Work item
Find the line containing "Task: Select the Eraser tool". Retype it and every later line of the records exactly, leaving out pictures.

########################################

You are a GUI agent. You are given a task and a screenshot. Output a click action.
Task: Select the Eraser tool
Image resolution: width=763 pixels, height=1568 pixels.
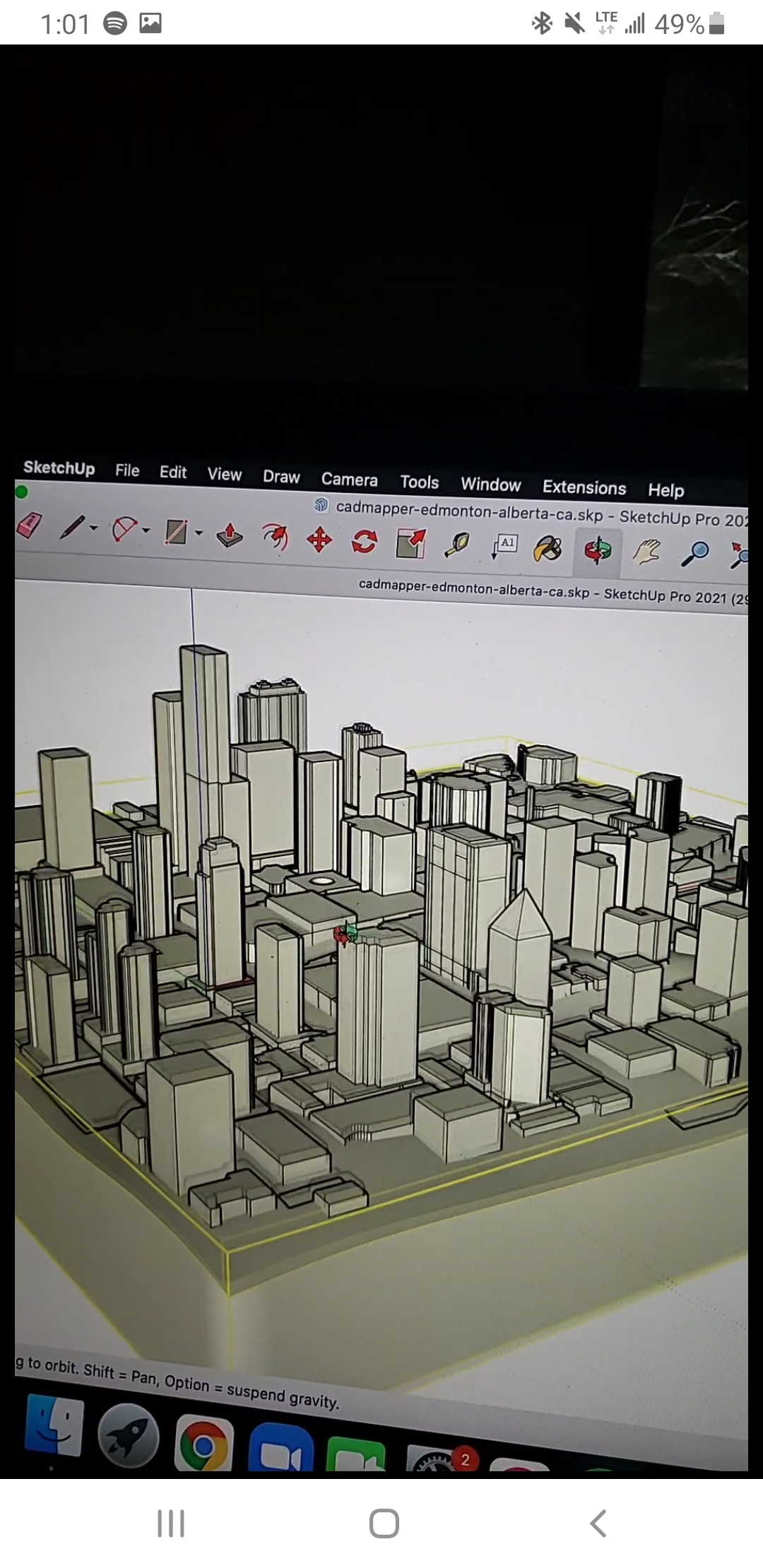click(29, 525)
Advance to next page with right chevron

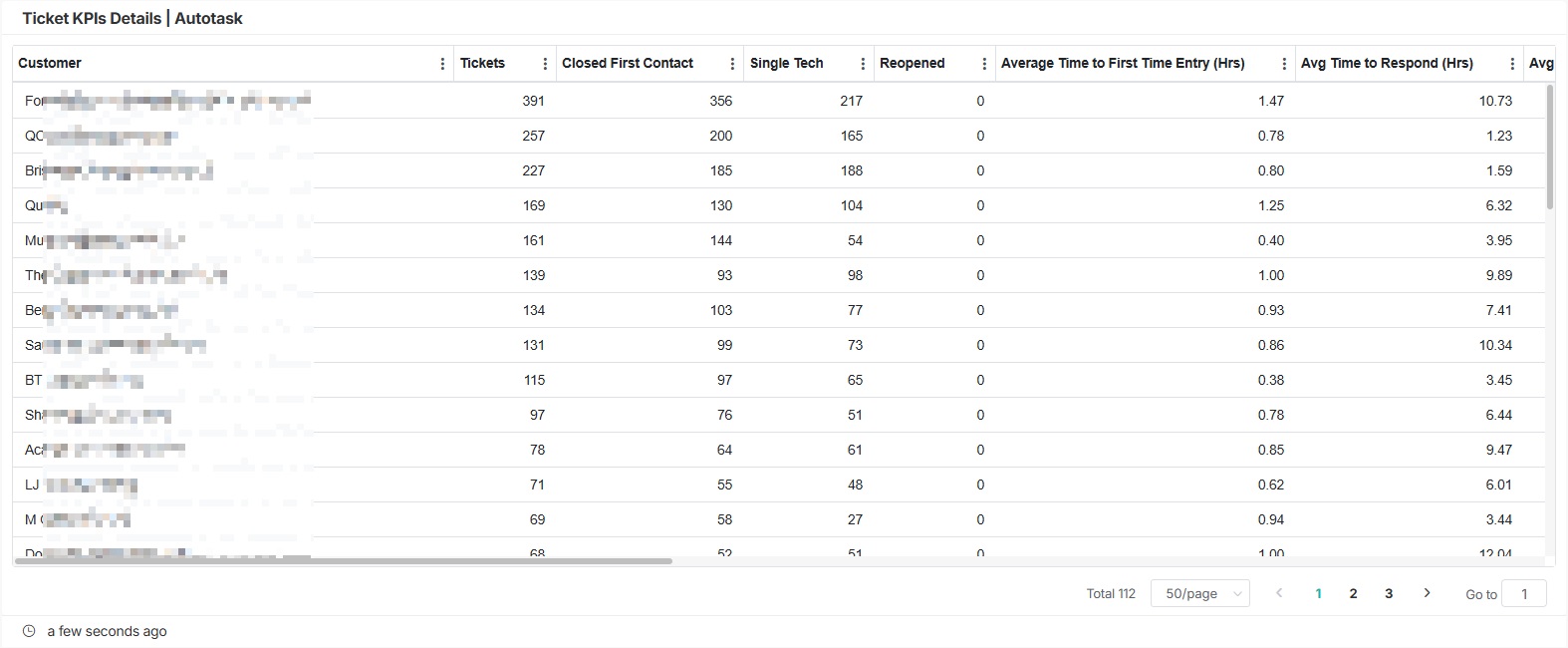click(x=1427, y=593)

########################################

Completed task
Task: Select the Eraser tool
Image resolution: width=763 pixels, height=1568 pixels.
click(29, 525)
Advance to next page with right chevron

click(x=1427, y=593)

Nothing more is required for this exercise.